Naturally, good twin rejects the absurd idea and Hill is shown the door. But Hill and good twin hit it off on their second meeting. Hill has a natural rapport with her son. After getting off to a rocky start, they like each other. Henderson is believable as the good twin but her cliché acting and blonde wig as the bad twin does not come off as well. 

Lowry double-crosses good twin. Did not see that coming. He convinces her to take a restful day to herself so he can tamper with her car and lie to Hill that good twin has changed her mind and is willing to sign the papers to send her son back to Tedrow. A confused Hill blasts away to the house in his cool 1961 Thunderbird rental car. A scene that is repeated about four times in the film. The bad twin awaits in good twin’s brunette wig and signs the papers.
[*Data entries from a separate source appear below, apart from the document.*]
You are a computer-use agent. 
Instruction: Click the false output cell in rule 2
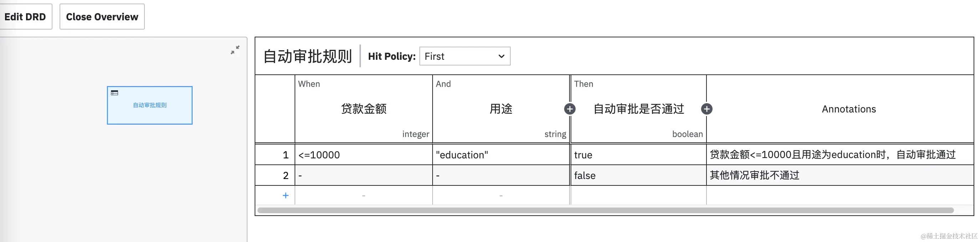click(639, 176)
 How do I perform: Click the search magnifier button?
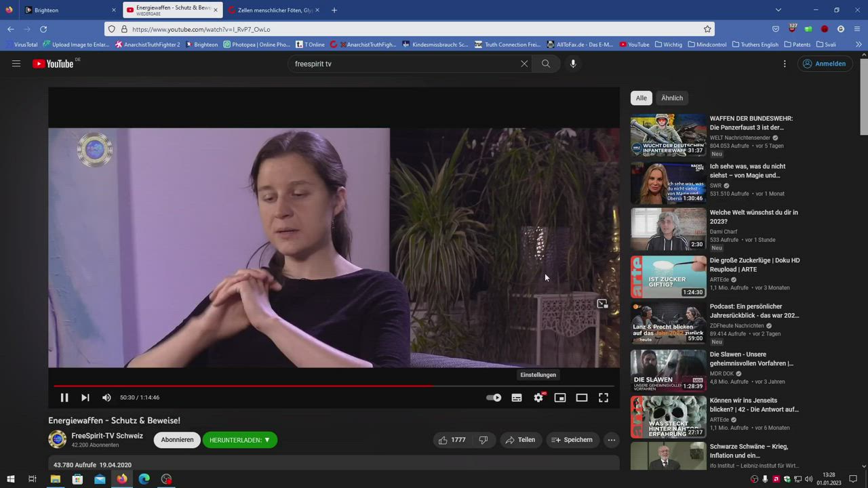tap(546, 64)
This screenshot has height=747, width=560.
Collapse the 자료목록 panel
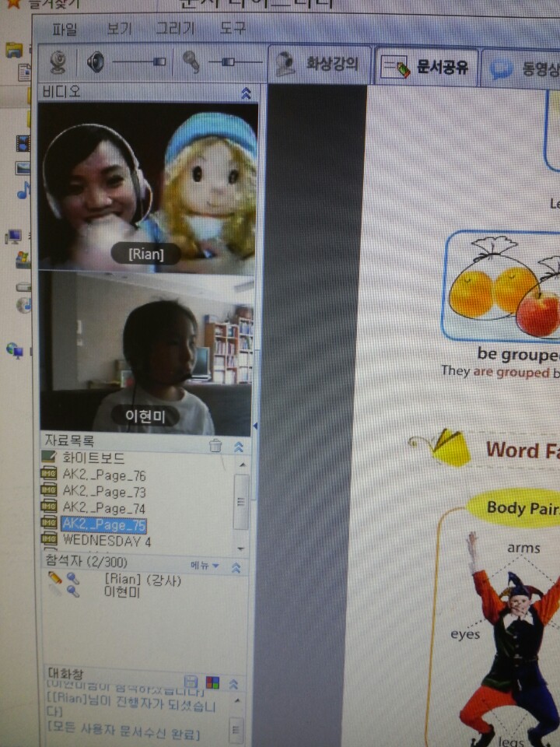pos(239,446)
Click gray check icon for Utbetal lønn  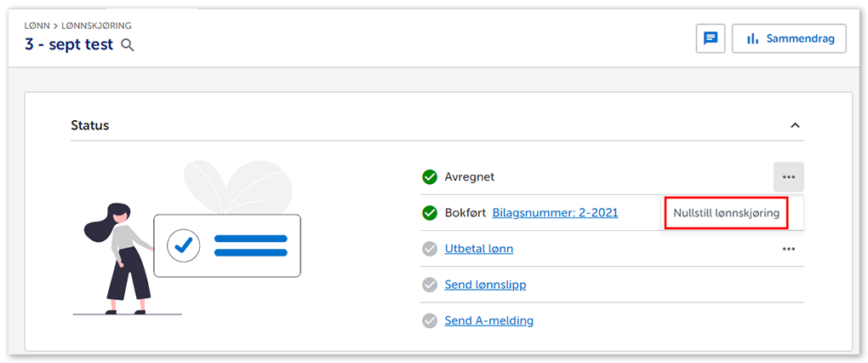click(430, 249)
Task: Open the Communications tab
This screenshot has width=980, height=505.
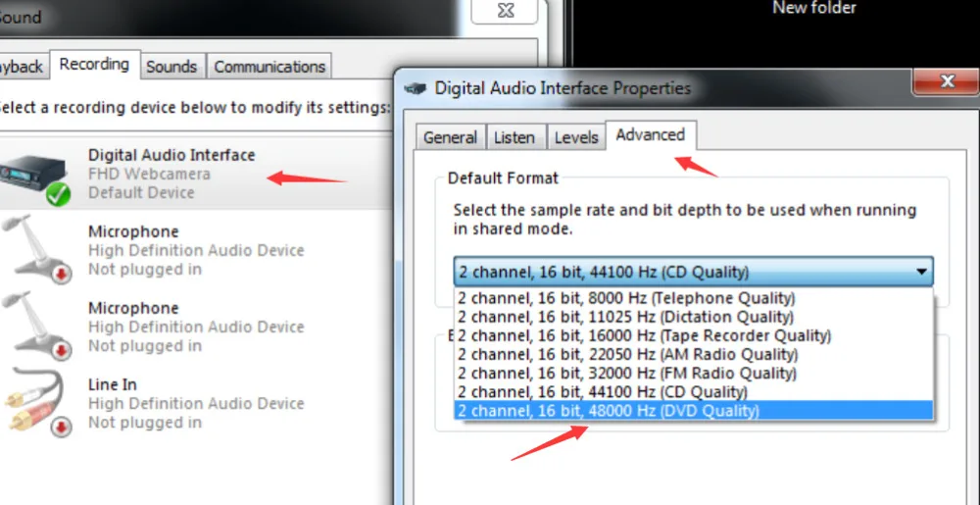Action: (270, 67)
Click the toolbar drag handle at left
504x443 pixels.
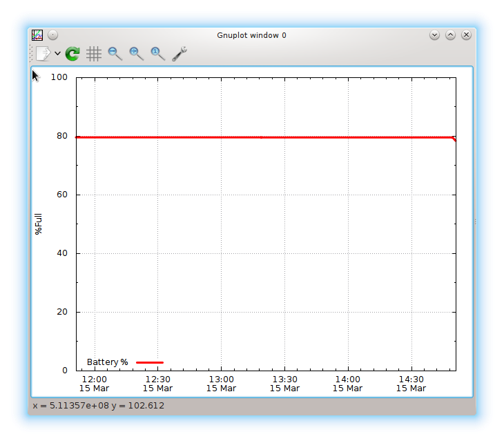point(31,54)
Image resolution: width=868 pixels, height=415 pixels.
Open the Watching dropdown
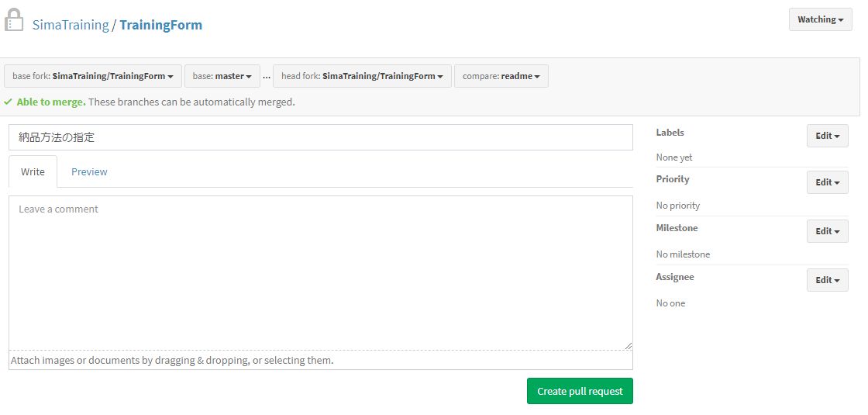point(820,19)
Hill does not question her sudden change of heart but is visibly angry at her. And she has such a nice little boy.



Head-strong Tedrow, with her attorney in tow, fly to Mexico after the attorney’s phone conversation with Hill suggests there is a problem with accepting her offer. Upon arrival at the airport, they see Lowry tampering with good twin’s car. How this is possible I do not know, but it is incredible timing on their part. I am surprised they even recognize him. The local police are also aware of this (oh, come on!) and all three decide to fake good twin’s accident. Lowry and bad twin are confident they will inherit 500k from her sister’s will. With all parties present, good twin walks into the room. Bad twin is stunned. Lowry a tad queasy.

The ending is a contrived happy one as everyone is now pleased with each other. The boy can stay with mom and Hill loses 50k in a flash. His trustworthy handling of the affair, however, endears him to the attorney. Maybe “The Deadly In-Law” would have been a more accurate title.